3 cups all-purpose flour

1/4 cup white sugar

1/2 tspn baking powder

1/2 tspn kosher salt

250 grams cold butter, cubed

1/4 cup cold water

1 egg

vegetable oil for deep frying


Preparation

  1. Combine all the dry pastry ingredients into a food processor fitted with a steel blade, pulse a few times to mix. Add cold cubed butter. Pulse 8 to 12 times, until dough resembles fine breadcrumbs. With the machine running, pour in the egg and ice water down the feed tube and pulse the machine until the dough begins to form a ball.
  2. Dump the dough onto a floured board, knead until you have a smooth dough ball. The texture should feel like smooth play dough. Flatten into a disk, wrap in plastic wrap and refrigerate for 60 minutes.
  3. Remove cold dough from fridge and divide into 1/4 cup size pieces, place on a floured baking paper. With a rolling pin, flatten each piece into a circle about the size of a small saucer.
  4. Place 1/8 cup of cold filling on the upper side of the pastry. Fold the lower side of the pastry over the filling and make sure you firmly press the edges to seal the encased filling.
  5. Repeat steps 3 & 4 until you finish your dough. Place the uncooked empanadas in ziplock bags and place in freezer. Freezing the empanadas before frying will keep the dough staying crispy.
  6. Heat vegetable oil in medium saucepan to 350 degrees. Fry 3 pieces at a time, making sure to keep flipping the empanadas so they do not burn. Cook until golden brown and drain cooked empanadas on paper towels.

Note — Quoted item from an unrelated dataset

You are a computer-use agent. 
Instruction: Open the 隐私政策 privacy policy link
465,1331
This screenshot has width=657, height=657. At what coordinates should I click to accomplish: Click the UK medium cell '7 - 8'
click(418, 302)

Delicious Tip: You can freeze cooked empanadas, tightly sealed in a ziplock, for up to 2 months. Simply take out the frozen empanadas and bake on a parchment paper-lined cookie sheet for 20-25 minutes in a 350 degree heated oven. Great way to have yummy appetizers on the ready before guests arrive!


8 comments:

  1. these look absolutely delicious. i'm a pinay (filipino female) living in san francisco and I've been fantasizing about those special foods that I had growing up in a filipino community in new york city. a woman named pinky sold empanadas and ensumada (and did mani pedis!) in my apartment building and made special empanada without raisin and egg for all the bratty american born kids who just wanted their meat and potatoes!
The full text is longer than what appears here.